Selected extract:
============
Ministry of the Solicitor General


NATURE OF THE APPEAL:

 

This is an appeal from a decision of the Ministry of the Solicitor General (the Ministry) (now the Ministry of Public Safety and Security), made under the Freedom of Information and Protection of Privacy Act (the Act).  As background, the requester (now the appellant) sought access to the notes, photographs and final reports prepared by the Office of the Fire Marshal (the OFM), in connection with a specific fire.

 

The requester is an engineering firm retained by an insurance company, and is engaged in an investigation of a fire at a residential property in March of 2001, which resulted in the death of the owner.

 

The Ministry located a number of records and denied access to them in their entirety, relying on the discretionary exemption in sections 14(1)(a) and (b) (interference with law enforcement) and the mandatory exemption in section 21(1) of the Act (unjustified invasion of personal privacy), with reference to the presumption in section 21(3)(b) and the criterion in section 21(2)(f).

 

The appellant appealed from the Ministry’s decision.  During the course of mediation, the appellant agreed to narrow the records at issue in the appeal, so that the ones remaining at issue are those described below.

 

I sent a Notice of Inquiry to the Ministry and to the Toronto Police Service (the Police), an affected party in the appeal, inviting them to submit representations on the facts and issues raised by the appeal.  The appellant was sent the non-confidential portions of the representations of both, and was also invited to and has submitted representations in response. 

 

RECORDS:

 

There are approximately 71 pages of records in dispute, plus a number of photographs, all generated by the OFM.   Apart from the photographs, the records consist of various memoranda, reports, forms, notes and photograph logs.

 

DISCUSSION:

 

Introduction

 

Because of my conclusion that sections 14(1)(a) and (b) apply to exempt the records from disclosure, it is unnecessary to consider the application of the exemption under section 21(1) of the Act

 

Sections 14(1)(a) and (b) of the Act provide:

 

A head may refuse to disclose a record where the disclosure could reasonably be expected to,

 

(a)        interfere with a law enforcement matter;

 

(b)        interfere with an investigation undertaken with a view to a law enforcement proceeding or from which a law enforcement proceeding is likely to result;

 

The exemptions contained in sections 14(1)(a) and (b) of the Act provide an institution with the discretion to deny access to records in circumstances where disclosure of the records could reasonably be expected to interfere with an ongoing law enforcement matter or investigation: see, for instance, Order M-1067.  The institution bears the onus of providing evidence to substantiate that first, a law enforcement matter or investigation is ongoing and second, that disclosure of the records could reasonably be expected to interfere with the matter or investigation.
============
Dataset content:
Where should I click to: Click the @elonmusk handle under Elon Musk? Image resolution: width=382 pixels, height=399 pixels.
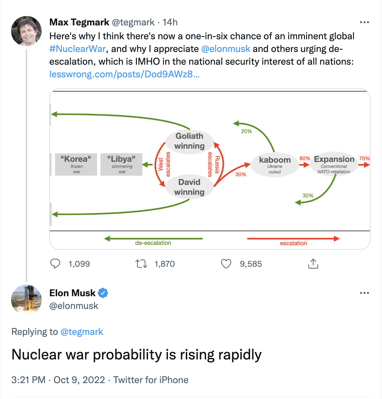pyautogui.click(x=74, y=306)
============
Actions to take:
1. In the appeal decision about the fire records, roughly how many pages of records are in dispute, apart from the photographs?
2. Take the appeal decision about the fire records further, starting right after its last sentence.

The responses:
1. Approximately 71 pages.

2.
 

In order to establish that the particular harm in question under section 14(1)(a) or (b) “could reasonably be expected” to result from disclosure of the records, the Ministry must provide “detailed and convincing” evidence to establish a “reasonable expectation of probable harm” [Order PO-1772; see also Order P-373, two court decisions on judicial review of that order in Ontario (Workers’ Compensation Board) v. Ontario (Assistant Information and Privacy Commissioner) (1998), 41 O.R. (3d) 464 at 476 (C.A.), reversing (1995), 23 O.R. (3d) 31 at 40 (Div. Ct.), and Ontario (Minister of Labour) v. Big Canoe, [1999] O.J. No. 4560 (C.A.), affirming (June 2, 1998), Toronto Doc. 28/98 (Div. Ct.)].

 

Further, in order for a record to qualify for exemption under sections 14(1)(a) or (b), the matter to which the records relate must first satisfy the definition of the term “law enforcement”, found

in section 2(1) of the Act, which states:

 

“law enforcement” means,

 

(a)                policing,

 

            (b)        investigations or inspections that lead or could lead to proceedings in a court or tribunal if a penalty or sanction could be imposed in those proceedings, and

 

(c)        the conduct of proceedings referred to in clause (b);

 

Representations

 

The Ministry submits that the OFM and the Police, in investigating the circumstances of the fire and the death of the owner of the home, were engaged in “law enforcement” activities, as defined in section 2(1).  The Ministry relies on prior decisions of this office, as well as the provisions of the Fire Protection and Prevention Act (FPPA), the Police Services Act and the Criminal Code .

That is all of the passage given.